Copy every line of the records below that holds the word "filter".

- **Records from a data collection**

*** Block opens ***

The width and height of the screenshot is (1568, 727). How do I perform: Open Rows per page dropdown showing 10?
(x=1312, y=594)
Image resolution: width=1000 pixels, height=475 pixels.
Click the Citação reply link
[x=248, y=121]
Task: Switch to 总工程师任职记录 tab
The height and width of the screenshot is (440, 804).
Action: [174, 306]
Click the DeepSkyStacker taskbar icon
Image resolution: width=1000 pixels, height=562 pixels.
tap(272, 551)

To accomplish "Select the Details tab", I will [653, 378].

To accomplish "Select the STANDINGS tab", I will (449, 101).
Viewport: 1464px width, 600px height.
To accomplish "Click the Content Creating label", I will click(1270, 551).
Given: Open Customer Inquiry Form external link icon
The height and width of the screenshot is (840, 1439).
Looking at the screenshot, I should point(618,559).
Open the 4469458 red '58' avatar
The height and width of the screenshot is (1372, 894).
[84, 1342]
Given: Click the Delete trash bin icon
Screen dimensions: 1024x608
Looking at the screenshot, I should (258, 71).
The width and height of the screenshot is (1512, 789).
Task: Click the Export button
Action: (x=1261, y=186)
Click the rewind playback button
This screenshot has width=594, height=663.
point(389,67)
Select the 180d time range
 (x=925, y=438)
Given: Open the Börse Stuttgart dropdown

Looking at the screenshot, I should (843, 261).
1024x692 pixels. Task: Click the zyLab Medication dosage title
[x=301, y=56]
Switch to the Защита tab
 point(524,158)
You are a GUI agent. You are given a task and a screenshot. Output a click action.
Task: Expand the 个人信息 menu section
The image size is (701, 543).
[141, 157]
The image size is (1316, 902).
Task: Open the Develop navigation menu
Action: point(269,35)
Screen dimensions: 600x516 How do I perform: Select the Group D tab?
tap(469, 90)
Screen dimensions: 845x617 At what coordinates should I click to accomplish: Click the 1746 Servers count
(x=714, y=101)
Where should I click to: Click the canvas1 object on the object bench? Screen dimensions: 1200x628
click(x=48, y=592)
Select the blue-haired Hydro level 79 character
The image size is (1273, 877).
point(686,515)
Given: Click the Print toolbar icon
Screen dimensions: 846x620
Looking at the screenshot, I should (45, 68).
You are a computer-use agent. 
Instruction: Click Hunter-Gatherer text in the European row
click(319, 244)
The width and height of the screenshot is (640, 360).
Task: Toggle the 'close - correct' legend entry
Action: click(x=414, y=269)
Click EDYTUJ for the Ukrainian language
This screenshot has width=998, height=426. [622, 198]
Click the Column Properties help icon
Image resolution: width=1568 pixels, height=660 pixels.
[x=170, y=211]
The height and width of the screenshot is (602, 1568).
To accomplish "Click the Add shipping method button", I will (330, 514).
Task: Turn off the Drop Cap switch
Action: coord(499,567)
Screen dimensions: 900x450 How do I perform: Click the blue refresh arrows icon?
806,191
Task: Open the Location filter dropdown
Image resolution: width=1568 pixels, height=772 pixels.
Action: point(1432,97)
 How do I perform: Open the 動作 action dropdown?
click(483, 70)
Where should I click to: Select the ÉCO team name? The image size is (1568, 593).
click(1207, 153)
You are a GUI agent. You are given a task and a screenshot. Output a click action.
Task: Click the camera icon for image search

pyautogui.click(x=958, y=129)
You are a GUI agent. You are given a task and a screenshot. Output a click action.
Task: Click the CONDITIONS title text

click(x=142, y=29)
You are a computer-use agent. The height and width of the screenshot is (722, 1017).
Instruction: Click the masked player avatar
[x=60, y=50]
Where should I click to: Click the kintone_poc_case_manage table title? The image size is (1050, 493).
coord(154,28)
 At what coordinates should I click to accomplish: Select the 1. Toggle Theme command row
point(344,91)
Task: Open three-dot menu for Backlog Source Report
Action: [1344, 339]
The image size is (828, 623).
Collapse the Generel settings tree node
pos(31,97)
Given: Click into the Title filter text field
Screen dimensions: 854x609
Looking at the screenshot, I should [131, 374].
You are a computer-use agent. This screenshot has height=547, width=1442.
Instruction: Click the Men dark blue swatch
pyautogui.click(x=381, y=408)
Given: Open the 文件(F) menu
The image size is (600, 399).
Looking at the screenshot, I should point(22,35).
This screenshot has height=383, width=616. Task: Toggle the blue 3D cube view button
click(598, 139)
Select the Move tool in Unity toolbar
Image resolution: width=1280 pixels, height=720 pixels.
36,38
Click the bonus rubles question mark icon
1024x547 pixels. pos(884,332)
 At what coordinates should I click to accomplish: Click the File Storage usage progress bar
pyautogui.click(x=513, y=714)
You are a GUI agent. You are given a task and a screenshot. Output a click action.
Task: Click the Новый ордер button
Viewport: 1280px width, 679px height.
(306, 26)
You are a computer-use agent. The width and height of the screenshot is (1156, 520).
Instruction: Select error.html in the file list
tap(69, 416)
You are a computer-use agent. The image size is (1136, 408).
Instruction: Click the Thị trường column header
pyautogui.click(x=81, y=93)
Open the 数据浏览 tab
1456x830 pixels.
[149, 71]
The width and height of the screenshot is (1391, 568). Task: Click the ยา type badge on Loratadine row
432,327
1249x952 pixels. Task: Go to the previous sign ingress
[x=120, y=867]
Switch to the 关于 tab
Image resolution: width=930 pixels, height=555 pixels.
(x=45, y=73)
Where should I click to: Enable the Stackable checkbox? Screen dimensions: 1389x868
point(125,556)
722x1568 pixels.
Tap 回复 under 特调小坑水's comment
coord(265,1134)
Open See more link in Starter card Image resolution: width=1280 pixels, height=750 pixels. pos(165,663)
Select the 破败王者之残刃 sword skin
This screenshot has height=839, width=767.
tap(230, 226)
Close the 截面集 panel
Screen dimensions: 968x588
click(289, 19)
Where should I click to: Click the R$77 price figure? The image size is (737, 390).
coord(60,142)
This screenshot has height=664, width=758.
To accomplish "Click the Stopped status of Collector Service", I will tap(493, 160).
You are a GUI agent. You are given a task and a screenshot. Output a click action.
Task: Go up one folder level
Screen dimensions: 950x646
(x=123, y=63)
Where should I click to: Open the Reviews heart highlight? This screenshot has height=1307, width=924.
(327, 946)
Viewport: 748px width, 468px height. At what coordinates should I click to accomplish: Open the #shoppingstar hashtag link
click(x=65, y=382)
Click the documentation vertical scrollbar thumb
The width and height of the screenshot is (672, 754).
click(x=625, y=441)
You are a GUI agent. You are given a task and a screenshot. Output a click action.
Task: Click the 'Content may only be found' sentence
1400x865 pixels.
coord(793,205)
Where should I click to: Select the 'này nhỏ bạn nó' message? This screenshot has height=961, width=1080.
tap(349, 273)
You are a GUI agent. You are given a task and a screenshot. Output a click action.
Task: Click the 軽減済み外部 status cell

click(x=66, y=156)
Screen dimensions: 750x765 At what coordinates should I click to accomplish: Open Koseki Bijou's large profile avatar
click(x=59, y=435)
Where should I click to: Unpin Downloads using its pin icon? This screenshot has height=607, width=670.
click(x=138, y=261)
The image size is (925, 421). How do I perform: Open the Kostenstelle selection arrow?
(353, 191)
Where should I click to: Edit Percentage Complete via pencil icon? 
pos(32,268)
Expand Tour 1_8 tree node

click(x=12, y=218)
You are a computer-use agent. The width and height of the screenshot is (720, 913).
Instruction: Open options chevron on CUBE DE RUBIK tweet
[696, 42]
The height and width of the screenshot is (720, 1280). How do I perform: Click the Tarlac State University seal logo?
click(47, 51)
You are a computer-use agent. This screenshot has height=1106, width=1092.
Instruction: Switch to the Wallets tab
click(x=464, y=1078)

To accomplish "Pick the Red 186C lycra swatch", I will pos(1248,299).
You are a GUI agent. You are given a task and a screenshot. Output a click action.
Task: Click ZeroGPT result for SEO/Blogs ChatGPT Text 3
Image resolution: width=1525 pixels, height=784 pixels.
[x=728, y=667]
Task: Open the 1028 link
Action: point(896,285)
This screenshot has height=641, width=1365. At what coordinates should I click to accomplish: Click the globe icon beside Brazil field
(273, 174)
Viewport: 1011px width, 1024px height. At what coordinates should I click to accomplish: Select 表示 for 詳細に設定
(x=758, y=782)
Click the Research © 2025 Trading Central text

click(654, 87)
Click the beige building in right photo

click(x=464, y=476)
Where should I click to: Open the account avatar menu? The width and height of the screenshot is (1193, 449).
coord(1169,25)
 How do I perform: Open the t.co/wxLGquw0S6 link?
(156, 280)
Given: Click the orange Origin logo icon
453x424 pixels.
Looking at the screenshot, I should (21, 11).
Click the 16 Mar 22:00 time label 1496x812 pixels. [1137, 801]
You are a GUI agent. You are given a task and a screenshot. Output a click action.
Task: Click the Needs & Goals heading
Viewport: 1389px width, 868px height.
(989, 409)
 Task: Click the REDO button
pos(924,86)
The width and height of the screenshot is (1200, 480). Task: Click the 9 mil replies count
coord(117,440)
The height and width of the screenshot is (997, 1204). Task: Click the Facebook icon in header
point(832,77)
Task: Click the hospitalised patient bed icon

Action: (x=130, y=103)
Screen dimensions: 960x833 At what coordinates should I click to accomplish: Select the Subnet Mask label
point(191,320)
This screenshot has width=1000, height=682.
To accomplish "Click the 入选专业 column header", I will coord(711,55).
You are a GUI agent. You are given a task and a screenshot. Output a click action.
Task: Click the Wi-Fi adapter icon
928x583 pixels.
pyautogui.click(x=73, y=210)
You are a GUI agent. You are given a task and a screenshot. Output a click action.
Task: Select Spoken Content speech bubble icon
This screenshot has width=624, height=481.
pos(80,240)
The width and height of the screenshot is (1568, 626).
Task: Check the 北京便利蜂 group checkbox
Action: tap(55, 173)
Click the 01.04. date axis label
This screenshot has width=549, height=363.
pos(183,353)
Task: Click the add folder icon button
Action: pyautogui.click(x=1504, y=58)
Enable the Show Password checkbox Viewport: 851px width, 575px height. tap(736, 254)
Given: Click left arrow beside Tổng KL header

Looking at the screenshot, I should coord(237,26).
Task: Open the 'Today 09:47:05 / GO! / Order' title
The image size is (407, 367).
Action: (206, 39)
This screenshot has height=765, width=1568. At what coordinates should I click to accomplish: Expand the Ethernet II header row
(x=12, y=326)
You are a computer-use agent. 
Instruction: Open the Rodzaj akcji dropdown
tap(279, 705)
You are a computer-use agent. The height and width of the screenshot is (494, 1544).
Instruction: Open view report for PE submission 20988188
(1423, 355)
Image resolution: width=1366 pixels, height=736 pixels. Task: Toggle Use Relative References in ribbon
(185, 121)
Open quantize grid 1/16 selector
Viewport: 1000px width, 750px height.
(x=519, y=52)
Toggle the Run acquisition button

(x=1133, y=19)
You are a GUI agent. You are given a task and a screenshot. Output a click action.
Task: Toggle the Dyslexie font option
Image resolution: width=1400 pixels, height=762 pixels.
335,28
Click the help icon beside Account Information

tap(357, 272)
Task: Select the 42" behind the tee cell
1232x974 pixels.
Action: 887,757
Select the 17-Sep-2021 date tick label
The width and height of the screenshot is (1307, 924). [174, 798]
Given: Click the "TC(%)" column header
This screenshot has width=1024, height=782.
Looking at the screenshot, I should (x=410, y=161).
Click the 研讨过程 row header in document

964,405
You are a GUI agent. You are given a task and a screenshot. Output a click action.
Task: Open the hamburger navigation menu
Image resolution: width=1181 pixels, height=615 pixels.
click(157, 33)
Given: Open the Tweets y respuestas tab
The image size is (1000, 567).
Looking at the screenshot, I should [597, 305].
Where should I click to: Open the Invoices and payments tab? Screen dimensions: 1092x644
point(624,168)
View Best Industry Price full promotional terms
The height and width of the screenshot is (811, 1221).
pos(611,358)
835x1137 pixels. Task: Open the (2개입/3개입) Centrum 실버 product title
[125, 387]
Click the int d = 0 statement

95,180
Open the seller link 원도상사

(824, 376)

*** Block closes ***

- **Answer section**
Task: Open the Location filter dropdown
Given: Click into the Title filter text field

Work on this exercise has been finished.